3.2a If Rudrata Path does not have a solution, then Longest Path has no solution

Given: Rudrata Path instance has no Hamiltonian path.

Proof:

  • Maximum path length is n - 1 (visiting all vertices)
  • If no Hamiltonian path exists, maximum path length < n - 1
  • Therefore, no path of length ≥ n - 1

Conclusion: Longest Path has no solution.

3.2b If Longest Path has a solution, then Rudrata Path has a solution

Given: Longest Path instance has solution (path P of length ≥ n - 1).

Extract Hamiltonian Path:

  • Path P has length ≥ n - 1
  • Since graph has n vertices, P must visit all vertices
  • P is Hamiltonian path

Conclusion: Rudrata Path has a solution.

Polynomial Time: O(1) (trivial reduction).

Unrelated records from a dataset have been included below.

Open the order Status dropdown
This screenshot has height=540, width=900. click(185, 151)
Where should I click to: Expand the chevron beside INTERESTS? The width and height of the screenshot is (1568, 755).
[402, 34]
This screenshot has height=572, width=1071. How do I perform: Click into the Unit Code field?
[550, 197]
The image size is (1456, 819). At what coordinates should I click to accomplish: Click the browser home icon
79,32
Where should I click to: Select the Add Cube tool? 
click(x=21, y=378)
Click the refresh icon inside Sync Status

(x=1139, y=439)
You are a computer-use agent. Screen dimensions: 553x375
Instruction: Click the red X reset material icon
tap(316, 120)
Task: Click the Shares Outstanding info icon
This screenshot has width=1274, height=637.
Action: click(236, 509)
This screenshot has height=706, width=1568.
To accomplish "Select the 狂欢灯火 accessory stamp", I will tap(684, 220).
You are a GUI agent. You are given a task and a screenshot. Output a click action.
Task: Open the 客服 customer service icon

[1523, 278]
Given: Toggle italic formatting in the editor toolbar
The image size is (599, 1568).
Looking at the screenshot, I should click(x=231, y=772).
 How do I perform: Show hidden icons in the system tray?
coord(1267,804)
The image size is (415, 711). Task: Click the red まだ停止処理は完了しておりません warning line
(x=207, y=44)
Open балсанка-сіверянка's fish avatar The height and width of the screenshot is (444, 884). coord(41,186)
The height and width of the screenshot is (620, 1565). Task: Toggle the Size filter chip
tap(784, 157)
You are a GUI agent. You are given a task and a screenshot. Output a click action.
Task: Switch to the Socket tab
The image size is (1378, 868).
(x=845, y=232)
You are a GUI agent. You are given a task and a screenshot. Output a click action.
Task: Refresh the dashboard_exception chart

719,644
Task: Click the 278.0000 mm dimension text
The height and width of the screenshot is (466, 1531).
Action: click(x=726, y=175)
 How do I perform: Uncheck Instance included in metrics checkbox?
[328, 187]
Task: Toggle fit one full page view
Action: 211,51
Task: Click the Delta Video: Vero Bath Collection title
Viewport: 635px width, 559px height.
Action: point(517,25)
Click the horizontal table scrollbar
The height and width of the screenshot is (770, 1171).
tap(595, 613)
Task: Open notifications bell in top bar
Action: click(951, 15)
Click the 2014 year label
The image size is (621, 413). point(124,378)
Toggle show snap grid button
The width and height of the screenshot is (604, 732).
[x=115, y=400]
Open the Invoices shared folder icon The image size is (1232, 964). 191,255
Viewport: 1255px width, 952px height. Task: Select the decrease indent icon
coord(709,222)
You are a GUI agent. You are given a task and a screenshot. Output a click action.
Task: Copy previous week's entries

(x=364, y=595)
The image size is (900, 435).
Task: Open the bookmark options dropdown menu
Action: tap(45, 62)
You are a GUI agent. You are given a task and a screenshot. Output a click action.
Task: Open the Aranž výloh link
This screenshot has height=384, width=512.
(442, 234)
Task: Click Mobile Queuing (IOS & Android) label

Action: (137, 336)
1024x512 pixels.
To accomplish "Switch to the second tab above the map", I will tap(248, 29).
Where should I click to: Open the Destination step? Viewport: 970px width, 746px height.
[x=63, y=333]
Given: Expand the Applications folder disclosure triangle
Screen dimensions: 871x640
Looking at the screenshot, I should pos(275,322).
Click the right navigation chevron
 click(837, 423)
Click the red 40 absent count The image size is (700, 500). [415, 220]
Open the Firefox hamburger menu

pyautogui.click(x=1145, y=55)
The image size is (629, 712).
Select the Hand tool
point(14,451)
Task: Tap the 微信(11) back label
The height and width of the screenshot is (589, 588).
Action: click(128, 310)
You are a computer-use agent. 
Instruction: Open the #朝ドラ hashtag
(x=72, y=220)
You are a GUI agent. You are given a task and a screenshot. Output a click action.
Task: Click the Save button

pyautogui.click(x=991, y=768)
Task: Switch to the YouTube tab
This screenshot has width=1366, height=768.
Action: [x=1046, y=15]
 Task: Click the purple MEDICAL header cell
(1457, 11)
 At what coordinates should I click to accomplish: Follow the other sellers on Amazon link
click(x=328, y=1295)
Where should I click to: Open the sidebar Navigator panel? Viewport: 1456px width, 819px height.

Therefore, Longest Path is NP-complete.


Key Takeaways

  1. Adding Constraints: Rudrata Path → (s,t)-Path adds endpoints
  2. Optimization: Rudrata Path → Longest Path is special case
  3. Path Length: Maximum is n - 1
  4. Template Structure: All reductions follow rigorous format

Rudrata Path reductions demonstrate path constraints and optimization relationships.